Civil society asks MPs to defend democracy and reject CETA today

26 June 2018 - 10:45am
Press release

As MPs finally get to debate CETA, the EU-Canada trade deal, in parliament today, civil society groups warn this toxic trade deal threatens our democracy and public services, calling on MPs to reject it.

  • It threatens our democracy by undermining the right of parliament and the public to decide on laws and policies in the public interest
  • It could introduce a system of secret ‘corporate courts’, giving big business the power to sue states for policies they say could affect their profits
  • Like TTIP, its failed US-EU counterpart, CETA would weaken social, health and environmental standards
  • CETA could make it impossible to re-nationalise privatised services like utilities and railways
  • Rejecting the deal would allow MPs to develop an alternative based on transparency, democracy and fairness

Ruth Bergan, director of the Trade Justice Movement, says: "The EU-Canada trade deal will impact on all areas of everyday life. Tabling a vote on it now is a travesty of democracy. There has been no proper process in the UK for public engagement and MPs have not had sufficient input. A vote in favour would leave us with a template trade deal before we have even sorted out the basic principles for UK trade policy."

Asad Rehman, executive director of War on Want, says: “If CETA passes through parliament today, it will be a nail in the coffin of British democracy. Our message to MPs is clear: vote no to CETA. Do it for our public services, for our economy, so we can eat safe food and breathe clean air. That’s what it means to take back control.”

Nick Dearden, director of Global Justice Now, says: “Secret talks, corporate courts, and almost no scrutiny in parliament - CETA is exactly the kind of trade deal Liam Fox would love to sign after Brexit. MPs should seize the chance to make this PR stunt backfire: reject CETA, and demand the automatic right to vote on trade deals in future. Otherwise, it could be the last trade deal they ever vote on.”

Kierra Box, Brexit campaigner at Friends of the Earth, says: "This dodgy deal threatens our health, our human rights and our environment. Soon, the government could be negotiating hundreds of new deals around the world, so we must be confident that they can do it right. This is their chance to show that they can deliver a transparent process and a deal that puts people and the planet first."​

All those quoted are available for interviews and further comment on request.

The statement calling on MPs to vote against the deal has been signed by UNISON, GMB, Friends of the Earth, SumOfUs, Global Justice Now, Trade Justice Movement, Trade Justice Scotland, Banana Link, Labour Behind the Label, National Justice & Peace Network and War on Want.

Press Contacts

Marienna Pope-Weidemann (War on Want): / 020 7324 5060 / 07380 194 788

Jonathan Stevenson (Global Justice Now):

Ruth Bergan (Trade Justice Movement): / 07843 388 025

Claire Norman (Friends of the Earth): 0207 566 1422 / 07718 394 786

Notes to editors

CETA (Comprehensive Economic and Trade Agreement) was negotiated over five years between Canada and the European Commission. These talks were held in secret, denying MPs, MEPs and the general public any opportunity to review the content of this controversial deal.

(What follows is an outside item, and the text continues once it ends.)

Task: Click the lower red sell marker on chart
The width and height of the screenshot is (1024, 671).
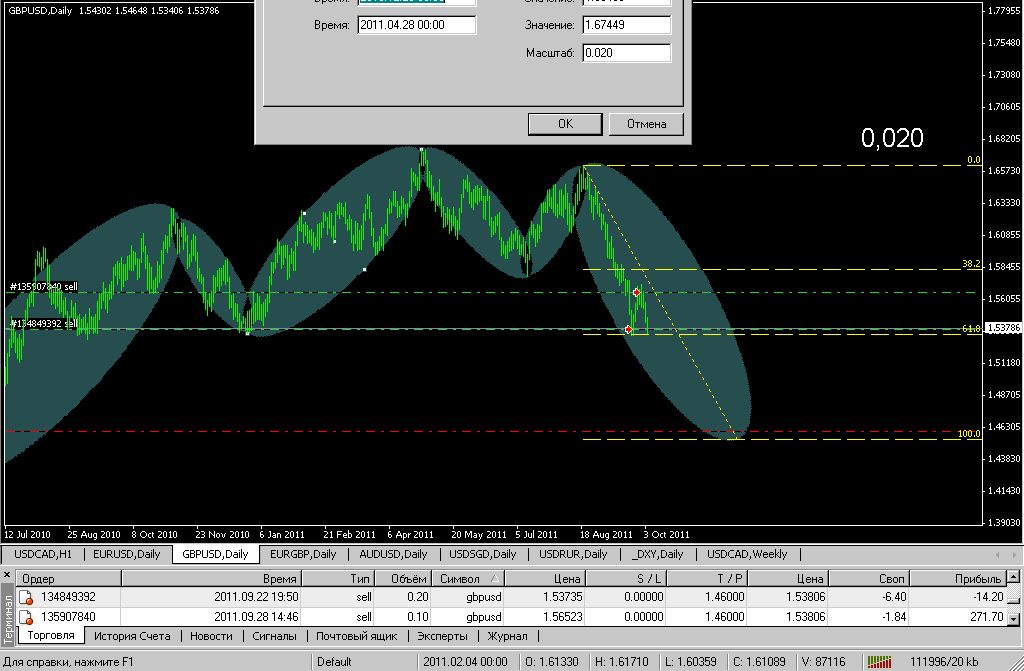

The actual ratification process in the UK is a rubber stamp, but the government has taken the unusual step of giving MPs a vote in a process that is usually a formality. MPs must seize this opportunity to vote against this toxic deal.

CETA will have a devastating impact in the UK and beyond, worsening inequality and increasing social tensions across Europe. Its secret negotiations were already used to bring tar sands oil into Europe for the first time.

Though passed in the European Parliament, CETA’s future remains uncertain due to a string of legal hurdles and entrenched opposition in Canada and across Europe. Millions of EU citizens previously signed a petition to stop CETA.

The provisions on corporate courts are currently on hold, following public pressure and legal challenges, but pose a huge risk if implemented. They allow companies to sue for compensation in response to policy changes that they perceive as undermining their profits outside of the national legal system.